## DIRECTIVE
Can you give the entries below again with "Videos" replaced by "Vidéos" and nothing else changed?

(Saved entries)
+ + + + + + +

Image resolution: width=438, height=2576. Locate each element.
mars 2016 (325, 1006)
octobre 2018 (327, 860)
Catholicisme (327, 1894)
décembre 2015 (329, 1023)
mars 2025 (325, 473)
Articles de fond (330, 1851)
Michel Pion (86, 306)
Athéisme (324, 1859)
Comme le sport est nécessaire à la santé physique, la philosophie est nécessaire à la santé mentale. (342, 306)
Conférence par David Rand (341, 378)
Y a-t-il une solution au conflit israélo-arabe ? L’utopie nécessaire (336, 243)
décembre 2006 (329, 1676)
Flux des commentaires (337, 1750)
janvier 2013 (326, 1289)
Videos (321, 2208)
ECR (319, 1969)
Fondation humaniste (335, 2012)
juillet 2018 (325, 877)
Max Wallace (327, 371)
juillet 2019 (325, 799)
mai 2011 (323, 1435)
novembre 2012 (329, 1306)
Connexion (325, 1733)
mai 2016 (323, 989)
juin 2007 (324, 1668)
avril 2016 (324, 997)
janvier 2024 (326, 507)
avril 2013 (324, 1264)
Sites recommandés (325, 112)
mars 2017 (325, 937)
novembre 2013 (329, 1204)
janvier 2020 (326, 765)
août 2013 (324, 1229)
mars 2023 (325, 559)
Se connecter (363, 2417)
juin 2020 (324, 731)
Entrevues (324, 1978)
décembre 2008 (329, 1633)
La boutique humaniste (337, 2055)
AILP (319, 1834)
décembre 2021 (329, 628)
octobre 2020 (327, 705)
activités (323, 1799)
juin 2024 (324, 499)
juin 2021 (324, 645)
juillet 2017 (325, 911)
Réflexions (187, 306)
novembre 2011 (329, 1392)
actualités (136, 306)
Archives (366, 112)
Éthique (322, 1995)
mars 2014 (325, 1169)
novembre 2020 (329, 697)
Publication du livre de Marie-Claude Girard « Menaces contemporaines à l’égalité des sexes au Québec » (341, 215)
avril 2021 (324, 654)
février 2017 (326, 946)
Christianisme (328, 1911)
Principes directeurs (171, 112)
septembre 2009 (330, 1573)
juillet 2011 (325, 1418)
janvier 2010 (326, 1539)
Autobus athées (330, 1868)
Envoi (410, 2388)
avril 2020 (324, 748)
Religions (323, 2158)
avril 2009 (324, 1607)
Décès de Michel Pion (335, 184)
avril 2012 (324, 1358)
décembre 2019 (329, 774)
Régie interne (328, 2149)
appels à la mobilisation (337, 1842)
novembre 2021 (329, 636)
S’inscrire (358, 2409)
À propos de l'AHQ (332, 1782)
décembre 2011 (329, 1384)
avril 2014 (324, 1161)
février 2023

+ + + + + + +

## TASK RESULT
Image resolution: width=438, height=2576. Locate each element.
mars 2016 (325, 1006)
octobre 2018 (327, 860)
Catholicisme (327, 1894)
décembre 2015 (329, 1023)
mars 2025 (325, 473)
Articles de fond (330, 1851)
Michel Pion (86, 306)
Athéisme (324, 1859)
Comme le sport est nécessaire à la santé physique, la philosophie est nécessaire à la santé mentale. (342, 306)
Conférence par David Rand (341, 378)
Y a-t-il une solution au conflit israélo-arabe ? L’utopie nécessaire (336, 243)
décembre 2006 (329, 1676)
Flux des commentaires (337, 1750)
janvier 2013 (326, 1289)
Vidéos (321, 2208)
ECR (319, 1969)
Fondation humaniste (335, 2012)
juillet 2018 (325, 877)
Max Wallace (327, 371)
juillet 2019 (325, 799)
mai 2011 (323, 1435)
novembre 2012 (329, 1306)
Connexion (325, 1733)
mai 2016 (323, 989)
juin 2007 (324, 1668)
avril 2016 (324, 997)
janvier 2024 (326, 507)
avril 2013 (324, 1264)
Sites recommandés (325, 112)
mars 2017 (325, 937)
novembre 2013 (329, 1204)
janvier 2020 (326, 765)
août 2013 (324, 1229)
mars 2023 (325, 559)
Se connecter (363, 2417)
juin 2020 (324, 731)
Entrevues (324, 1978)
décembre 2008 (329, 1633)
La boutique humaniste (337, 2055)
AILP (319, 1834)
décembre 2021 (329, 628)
octobre 2020 (327, 705)
activités (323, 1799)
juin 2024 (324, 499)
juin 2021 (324, 645)
juillet 2017 (325, 911)
Réflexions (187, 306)
novembre 2011 (329, 1392)
actualités (136, 306)
Archives (366, 112)
Éthique (322, 1995)
mars 2014 (325, 1169)
novembre 2020 (329, 697)
Publication du livre de Marie-Claude Girard « Menaces contemporaines à l’égalité des sexes au Québec » (341, 215)
avril 2021 (324, 654)
février 2017 (326, 946)
Christianisme (328, 1911)
Principes directeurs (171, 112)
septembre 2009 (330, 1573)
juillet 2011 (325, 1418)
janvier 2010 (326, 1539)
Autobus athées (330, 1868)
Envoi (410, 2388)
avril 2020 (324, 748)
Religions (323, 2158)
avril 2009 (324, 1607)
Décès de Michel Pion (335, 184)
avril 2012 (324, 1358)
décembre 2019 (329, 774)
Régie interne (328, 2149)
appels à la mobilisation (337, 1842)
novembre 2021 (329, 636)
S’inscrire (358, 2409)
À propos de l'AHQ (332, 1782)
décembre 2011 (329, 1384)
avril 2014 (324, 1161)
février 2023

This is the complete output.